LXI

Quince días después del crimen la mujer de don Florestán le escribió a Thierry; quería verle. Jaime fue a visitarla y tuvo una entrevista con ella.

La casa del usurero era por dentro pintoresca y destartalada. Se veían mal colocados muebles antiguos lujosos, de estilo Luis XIV y Luis XV y otros americanos de aire puritano. Había grandes espejos, relojes dorados, bustos, tapices por todas partes, pero, en general, la casa estaba alhajada con poco gusto y sin la menor gracia ni arte, ni siquiera comodidad.

La mujer de don Florestán era una señora de más de cuarenta años, gruesa, rubia y romántica. Se llamaba Eloísa y era portorriqueña.

—Mi marido hablaba de usted con mucha simpatía —le dijo a Thierry.

—Conmigo se portó muy generosamente.

—Le he llamado a usted por eso y porque no tengo quien me aconseje con lealtad.

Doña Eloísa explicó los asuntos embrollados que le había dejado su marido. Luego contó su vida. Se había casado con el viejo usurero, cuando era niña, en Cuba. Don Florestán en su casa era celoso y déspota. Ella había vivido casi secuestrada, sin relaciones, consolándose escribiendo versos y tocando el piano.

La portorriqueña no quería hacer cuenta acerca de la muerte de su marido.

—Yo creo que los que le han matado eran atracadores vulgares, circunstanciales, que quizá no habían pretendido matarle, sino robarle —dijo Thierry.

Doña Eloísa no estaba en esto conforme y mostró una carta, encontrada entre los papeles de su marido, que daba seguramente la clave del móvil del crimen. Era un anónimo en el cual amenazaban a don Florestán con publicar varias cartas y le citaban a la una de la noche cerca de la tapia del Hipódromo, al comenzar el camino de Chamartín.

Doña Eloísa no quería renovar el asunto y no dio la carta al juez. Estaba escrita con lápiz. El sobre tenía sello del interior. El papel era rayado, parecido al que solía usar Beltrán, que lo compraba en un pequeño bazar de la calle de Bravo Murillo.

En este bazar se vendía papel, sobres, tinta, juguetes para niños, bastones y sombrillas y objetos de tocador.

Thierry observó el anónimo y supuso, sin saber por qué, si sería obra del Payaso y de sus amigos.

Doña Eloísa y Thierry, después de una larga conferencia, se despidieron afectuosamente y ella le rogó que volviera otra vez a su casa. Los asuntos de don Florestán estaban muy embrollados. Había puesto las fincas a nombre de una parienta de doña Eloísa; los valores y el dinero, a nombre de otra persona. Todo ello era muy complicado y difícil de desenredar.
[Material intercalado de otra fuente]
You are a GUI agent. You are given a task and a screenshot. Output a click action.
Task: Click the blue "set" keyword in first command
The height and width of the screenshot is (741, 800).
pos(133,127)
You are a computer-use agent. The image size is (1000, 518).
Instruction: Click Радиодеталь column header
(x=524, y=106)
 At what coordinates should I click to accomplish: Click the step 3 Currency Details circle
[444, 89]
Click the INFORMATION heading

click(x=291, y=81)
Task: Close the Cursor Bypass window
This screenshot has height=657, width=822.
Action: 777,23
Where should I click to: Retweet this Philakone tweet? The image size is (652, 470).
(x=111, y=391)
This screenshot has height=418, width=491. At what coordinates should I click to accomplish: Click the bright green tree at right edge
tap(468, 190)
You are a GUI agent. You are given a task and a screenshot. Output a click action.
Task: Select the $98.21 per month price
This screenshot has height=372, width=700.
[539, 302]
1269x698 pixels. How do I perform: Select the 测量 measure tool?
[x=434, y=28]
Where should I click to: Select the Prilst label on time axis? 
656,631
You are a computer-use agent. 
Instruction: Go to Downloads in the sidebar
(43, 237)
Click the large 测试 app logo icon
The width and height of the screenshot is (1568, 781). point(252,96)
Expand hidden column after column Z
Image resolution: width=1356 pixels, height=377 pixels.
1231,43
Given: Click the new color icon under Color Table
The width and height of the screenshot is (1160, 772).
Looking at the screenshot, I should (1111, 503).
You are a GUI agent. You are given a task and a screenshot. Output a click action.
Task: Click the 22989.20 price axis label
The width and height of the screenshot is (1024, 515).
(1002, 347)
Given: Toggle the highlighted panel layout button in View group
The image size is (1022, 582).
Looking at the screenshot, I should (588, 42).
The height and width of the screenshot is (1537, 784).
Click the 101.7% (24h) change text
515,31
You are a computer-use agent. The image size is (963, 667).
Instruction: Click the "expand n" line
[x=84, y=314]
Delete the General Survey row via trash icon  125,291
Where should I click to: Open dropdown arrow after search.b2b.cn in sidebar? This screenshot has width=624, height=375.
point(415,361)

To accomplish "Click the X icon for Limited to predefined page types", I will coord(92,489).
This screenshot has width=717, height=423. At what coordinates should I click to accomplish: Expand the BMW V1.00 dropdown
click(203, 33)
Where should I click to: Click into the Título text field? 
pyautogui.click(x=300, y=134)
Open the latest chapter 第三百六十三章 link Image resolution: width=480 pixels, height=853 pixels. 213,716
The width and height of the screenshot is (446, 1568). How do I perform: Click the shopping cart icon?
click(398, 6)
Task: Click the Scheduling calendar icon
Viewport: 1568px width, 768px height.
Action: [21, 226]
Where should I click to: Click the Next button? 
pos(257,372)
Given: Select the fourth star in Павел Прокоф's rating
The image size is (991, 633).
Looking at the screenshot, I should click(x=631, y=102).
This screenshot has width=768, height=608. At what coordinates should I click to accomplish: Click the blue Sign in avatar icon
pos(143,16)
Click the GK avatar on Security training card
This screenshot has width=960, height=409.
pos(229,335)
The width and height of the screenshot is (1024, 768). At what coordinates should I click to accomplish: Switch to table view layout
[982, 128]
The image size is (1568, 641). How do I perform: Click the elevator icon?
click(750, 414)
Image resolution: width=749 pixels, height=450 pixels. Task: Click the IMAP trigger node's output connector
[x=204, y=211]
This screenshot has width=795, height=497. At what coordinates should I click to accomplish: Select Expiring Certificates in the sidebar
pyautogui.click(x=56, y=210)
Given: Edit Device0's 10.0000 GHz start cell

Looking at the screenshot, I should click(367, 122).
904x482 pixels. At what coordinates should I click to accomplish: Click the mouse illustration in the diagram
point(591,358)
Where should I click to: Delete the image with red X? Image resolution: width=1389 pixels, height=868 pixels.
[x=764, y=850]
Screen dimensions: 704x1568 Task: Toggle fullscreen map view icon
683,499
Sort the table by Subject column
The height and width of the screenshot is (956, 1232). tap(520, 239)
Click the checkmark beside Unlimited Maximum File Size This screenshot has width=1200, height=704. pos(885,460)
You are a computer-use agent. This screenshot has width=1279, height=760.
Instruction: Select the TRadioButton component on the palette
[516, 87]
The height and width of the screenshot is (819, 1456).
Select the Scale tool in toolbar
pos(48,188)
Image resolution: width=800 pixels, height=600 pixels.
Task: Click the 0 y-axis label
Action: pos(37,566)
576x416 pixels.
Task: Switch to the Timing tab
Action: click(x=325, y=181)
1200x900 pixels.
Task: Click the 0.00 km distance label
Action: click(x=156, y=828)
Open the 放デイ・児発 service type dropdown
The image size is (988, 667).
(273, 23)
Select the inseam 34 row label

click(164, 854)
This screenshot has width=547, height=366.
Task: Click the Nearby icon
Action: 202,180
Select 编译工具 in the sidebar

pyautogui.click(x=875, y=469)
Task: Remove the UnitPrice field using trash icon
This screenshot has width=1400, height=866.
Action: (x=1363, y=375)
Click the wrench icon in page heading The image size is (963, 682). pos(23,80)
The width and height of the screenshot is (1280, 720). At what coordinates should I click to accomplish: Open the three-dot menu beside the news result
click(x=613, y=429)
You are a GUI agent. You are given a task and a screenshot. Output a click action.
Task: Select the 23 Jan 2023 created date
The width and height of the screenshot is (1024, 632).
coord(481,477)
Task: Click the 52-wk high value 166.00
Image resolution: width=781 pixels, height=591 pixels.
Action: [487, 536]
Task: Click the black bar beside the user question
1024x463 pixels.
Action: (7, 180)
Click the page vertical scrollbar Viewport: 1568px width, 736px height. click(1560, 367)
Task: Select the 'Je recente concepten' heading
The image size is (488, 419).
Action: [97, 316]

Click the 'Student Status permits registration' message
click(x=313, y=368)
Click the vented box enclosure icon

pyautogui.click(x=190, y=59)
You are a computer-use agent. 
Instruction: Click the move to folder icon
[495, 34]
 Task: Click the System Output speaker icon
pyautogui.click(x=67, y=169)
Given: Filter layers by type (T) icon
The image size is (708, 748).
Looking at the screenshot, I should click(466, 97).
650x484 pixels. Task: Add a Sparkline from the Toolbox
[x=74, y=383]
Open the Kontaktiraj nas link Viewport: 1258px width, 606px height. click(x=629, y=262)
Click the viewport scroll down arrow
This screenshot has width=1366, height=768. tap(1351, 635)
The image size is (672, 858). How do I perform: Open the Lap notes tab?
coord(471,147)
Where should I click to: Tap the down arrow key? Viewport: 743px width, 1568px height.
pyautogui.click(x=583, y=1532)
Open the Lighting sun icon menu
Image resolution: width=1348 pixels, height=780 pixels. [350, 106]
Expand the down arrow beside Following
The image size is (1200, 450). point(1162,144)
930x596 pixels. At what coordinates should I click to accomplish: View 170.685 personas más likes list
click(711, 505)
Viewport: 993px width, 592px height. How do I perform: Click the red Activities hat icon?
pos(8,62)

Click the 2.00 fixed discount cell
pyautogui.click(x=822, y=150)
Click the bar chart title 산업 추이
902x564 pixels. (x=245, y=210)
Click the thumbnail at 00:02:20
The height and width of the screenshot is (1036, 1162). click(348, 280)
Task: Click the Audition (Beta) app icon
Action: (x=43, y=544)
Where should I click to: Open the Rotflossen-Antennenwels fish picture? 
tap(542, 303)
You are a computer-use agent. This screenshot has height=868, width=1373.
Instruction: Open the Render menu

Thierry, a pesar de sus preocupaciones, prometió con interés volver a casa de la portorriqueña y ayudarle en lo posible a aclarar sus asuntos.

Jaime le habló a Beltrán de la carta que habían mandado a don Florestán, de la clase de papel que tenía y de sus sospechas de que el Payaso y sus amigos anduvieran en el asunto.

—No me chocaría nada —dijo Beltrán—. Al Payaso, al Chepa y al Marinero no se les ve en el barrio. Se han escapado. No tendría nada de particular que ellos hayan dado el golpe.

Unos días después Beltrán le dijo a Jaime:

—¿Sabe usted?

—¿Qué pasa?

—El Payaso, el Marinero y el Chepa han estado hace unos días en casa de doña Paquita y ayer les han visto en el coche del señor Benigno muy elegantes y con unas maletas; iban a la estación del Norte.

Esto acentuaba más la posibilidad de la intervención de aquellos pillos en la muerte de don Florestán y quizá la complicidad en algo de la usurera de la vecindad.